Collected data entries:

_ _ _

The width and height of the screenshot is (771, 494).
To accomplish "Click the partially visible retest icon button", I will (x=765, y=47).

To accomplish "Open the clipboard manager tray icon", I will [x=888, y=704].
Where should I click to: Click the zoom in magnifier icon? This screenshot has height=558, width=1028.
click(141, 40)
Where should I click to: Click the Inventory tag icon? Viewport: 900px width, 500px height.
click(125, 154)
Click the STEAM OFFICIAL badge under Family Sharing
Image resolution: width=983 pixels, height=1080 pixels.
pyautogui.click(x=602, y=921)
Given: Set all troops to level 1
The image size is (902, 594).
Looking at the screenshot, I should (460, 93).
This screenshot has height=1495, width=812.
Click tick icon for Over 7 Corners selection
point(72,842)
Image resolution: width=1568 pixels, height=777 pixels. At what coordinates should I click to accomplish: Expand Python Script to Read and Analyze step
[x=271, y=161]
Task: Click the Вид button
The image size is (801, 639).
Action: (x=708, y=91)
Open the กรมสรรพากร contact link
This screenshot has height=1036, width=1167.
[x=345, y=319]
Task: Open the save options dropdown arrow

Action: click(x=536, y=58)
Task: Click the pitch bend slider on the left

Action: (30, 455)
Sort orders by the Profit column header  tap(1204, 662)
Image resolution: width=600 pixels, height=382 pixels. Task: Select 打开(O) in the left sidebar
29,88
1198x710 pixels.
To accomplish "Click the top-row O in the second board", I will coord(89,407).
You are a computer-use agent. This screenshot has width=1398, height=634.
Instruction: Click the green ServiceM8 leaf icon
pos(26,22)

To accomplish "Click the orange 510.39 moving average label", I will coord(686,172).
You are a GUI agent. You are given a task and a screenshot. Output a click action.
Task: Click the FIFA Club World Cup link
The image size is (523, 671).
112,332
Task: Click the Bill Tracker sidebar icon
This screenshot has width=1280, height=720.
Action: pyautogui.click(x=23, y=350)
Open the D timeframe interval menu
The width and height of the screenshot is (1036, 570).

_ _ _

Reading through the records above, report each line in which the string "link" is found.

* The completed task *
Open the กรมสรรพากร contact link
Task: Click the FIFA Club World Cup link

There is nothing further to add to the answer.